━━ GIVEN PASSAGE ━━

The specs list has four dictionaries, so each call to drawFractal() that draws a square will, in turn, recursively call drawFractal() four more times to draw four more squares. Figure 13-8 shows this progression of squares (which alternate between white and gray).

To determine the size of the next square to be drawn, the value for the sizeChange key is multiplied by the current size parameter. The first dictionary in the specs list has a sizeChange value of 0.5, which makes the next recursive call have a size argument of 350 * 0.5, or 175 units. This makes the next square half the size of the previous square. A sizeChange value of 2.0 would, for example, double the size of the next square. If the dictionary has no sizeChange key, the value defaults to 1.0 for no change to the size.

To determine the x-coordinate of the next square, the first dictionary’s xChange value, -0.5 in this case, is multiplied by the size. When size is 350, this means the next square has an x-coordinate of -175 units relative to the turtle’s current position. This xChange value and the yChange key’s value of 0.5 places the next square’s position a distance of 50 percent of the current square’s size, to the left and above the current square’s position. This happens to center it on the top-left corner of the current square.

━━━
━━ EXTRACTED MATERIAL ━━

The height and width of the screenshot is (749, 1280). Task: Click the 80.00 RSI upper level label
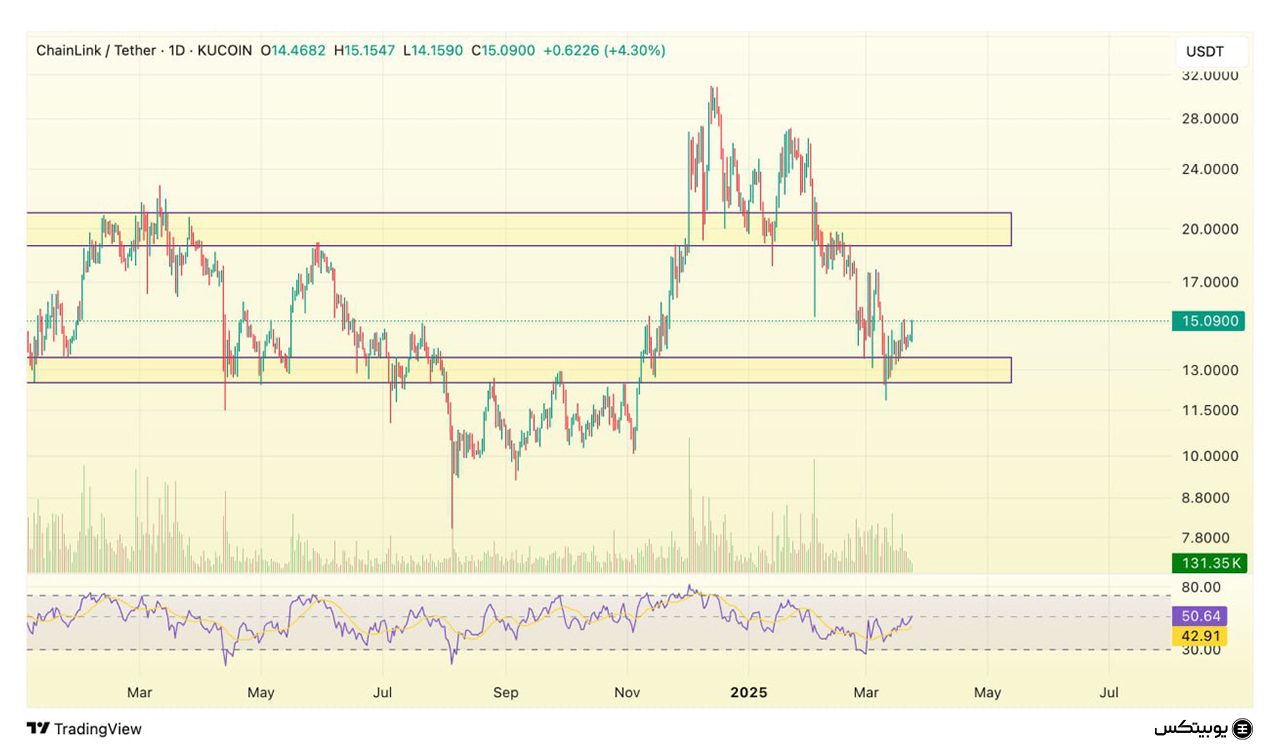coord(1200,587)
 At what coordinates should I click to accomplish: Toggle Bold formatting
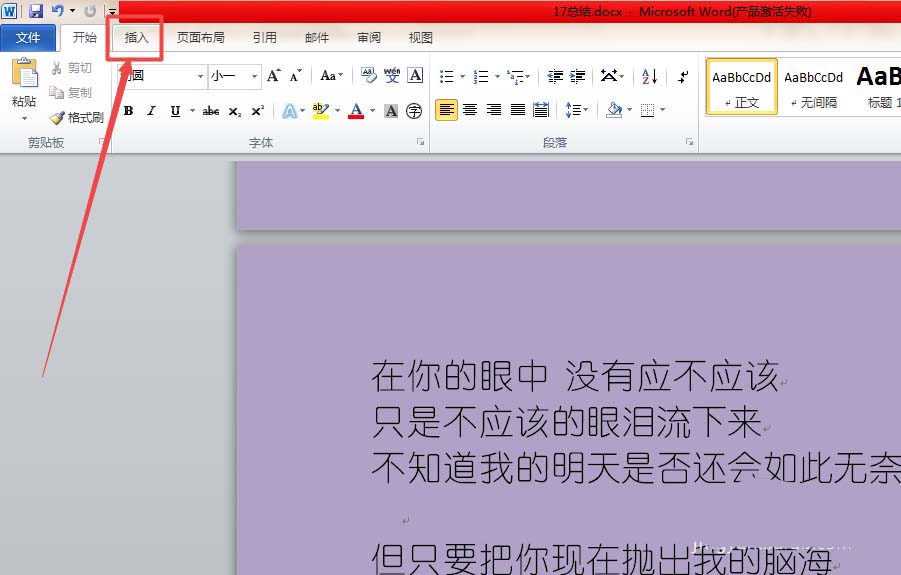(x=128, y=111)
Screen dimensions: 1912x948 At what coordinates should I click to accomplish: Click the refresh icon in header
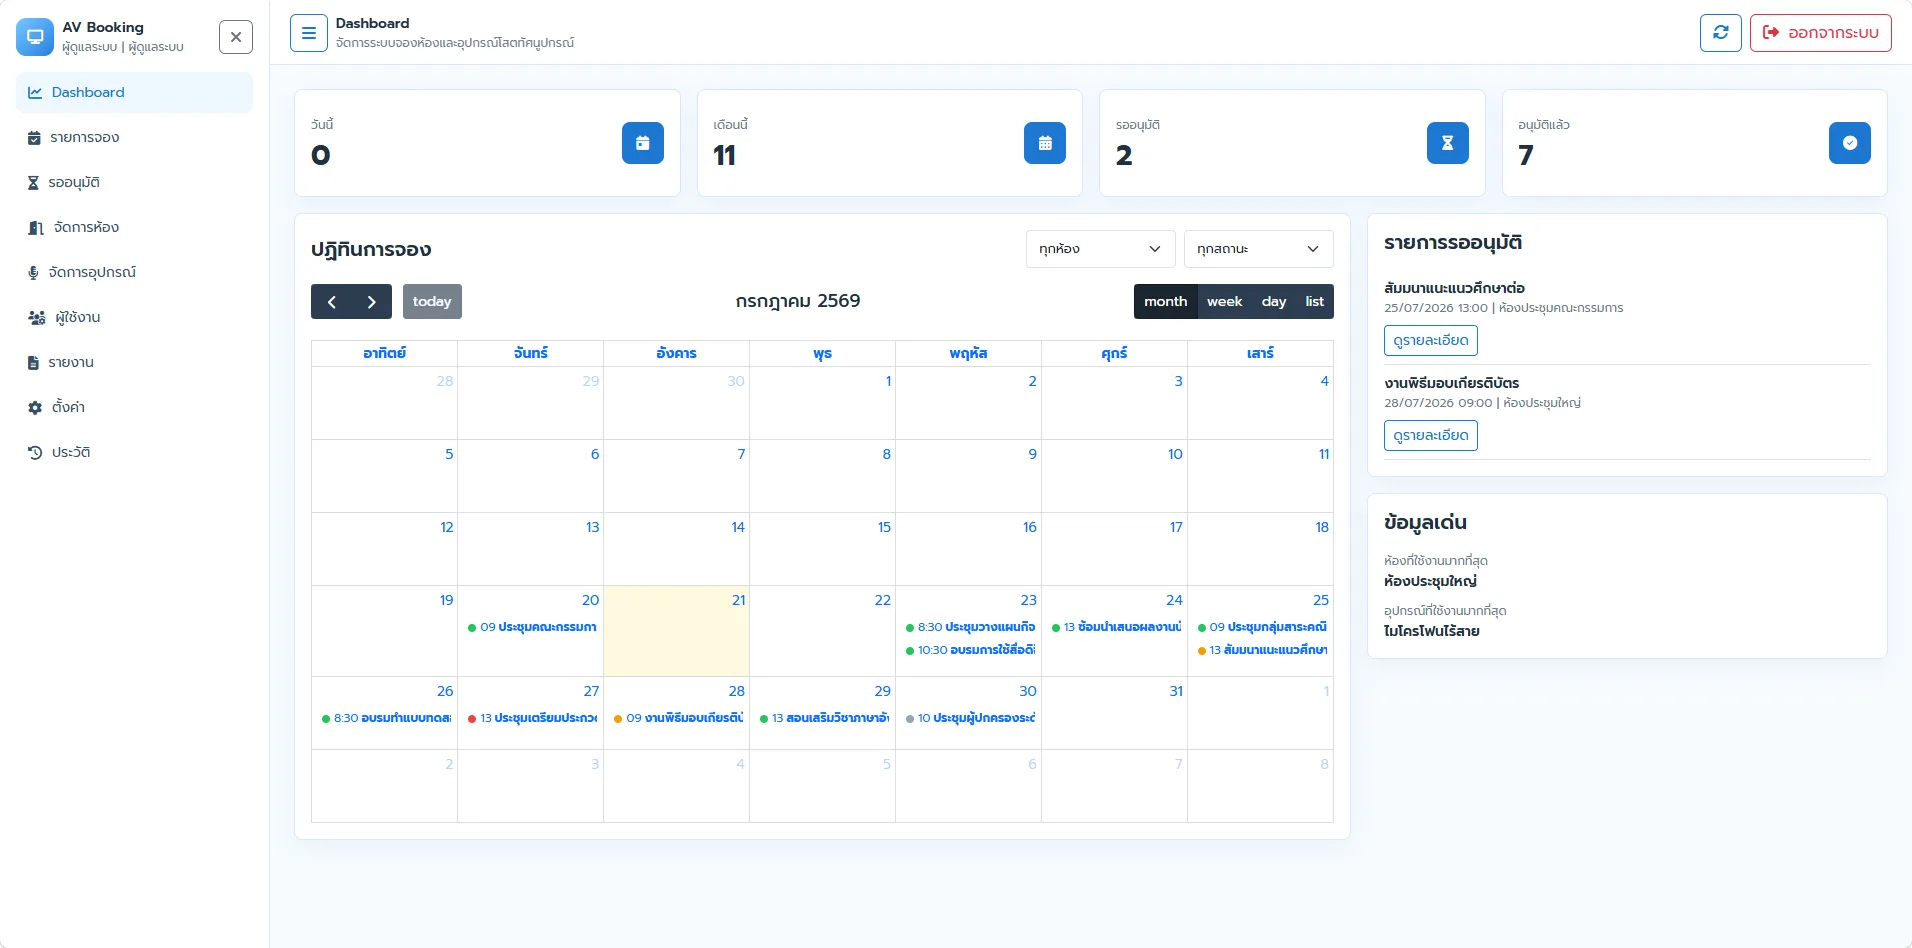[x=1720, y=33]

━━━

* [JOB A]:
List every dictionary key that the passage on drawFractal() names.
* [JOB B]:
Extend the passage on drawFractal() with a paragraph or two that pick up right after its final sentence.
None of the items is needed for this work.

* [OUTPUT A]:
sizeChange, xChange, yChange

* [OUTPUT B]:
If you look at the three other dictionaries in the specs list, you’ll notice they all have a sizeChange value of 0.5. The difference between them is that their xChange and yChange values place them in the other three corners of the current square. As a result, the next four squares are drawn centered on the four corners of the current square.

The dictionaries in the specs list for this example don’t have an angleChange value, so this value defaults to 0.0 degrees. A positive angleChange value indicates a counterclockwise rotation, while a negative value indicates a clockwise rotation.

Each dictionary represents a separate square to be drawn each time the recursive function is called. If we were to remove the first dictionary from the specs list, each drawFractal() call would produce only three squares, as in Figure 13-9.

Applying the Specifications

Let’s look at how the code in drawFractal() actually does everything we’ve described:

Python

    # RECURSIVE CASE
    for spec in specs:
        # Each dictionary in specs has keys 'sizeChange', 'xChange',
        # 'yChange', and 'angleChange'. The size, x, and y changes
        # are multiplied by the size parameter. The x change and y
        # change are added to the turtle's current position. The angle
        # change is added to the turtle's current heading.
        sizeCh = spec.get('sizeChange', 1.0)
        xCh = spec.get('xChange', 0.0)
        yCh = spec.get('yChange', 0.0)
        angleCh = spec.get('angleChange', 0.0)

The for loop assigns an individual specification dictionary in the specs list to the loop variable spec on each iteration of the loop. The get() dictionary method calls pull the values for the sizeChange, xChange, yChange, and angleChange keys from this dictionary and assign them to the shorter-named sizeCh, xCh, yCh, and angleCh variables. The get() method substitutes a default value if the key doesn’t exist in the dictionary.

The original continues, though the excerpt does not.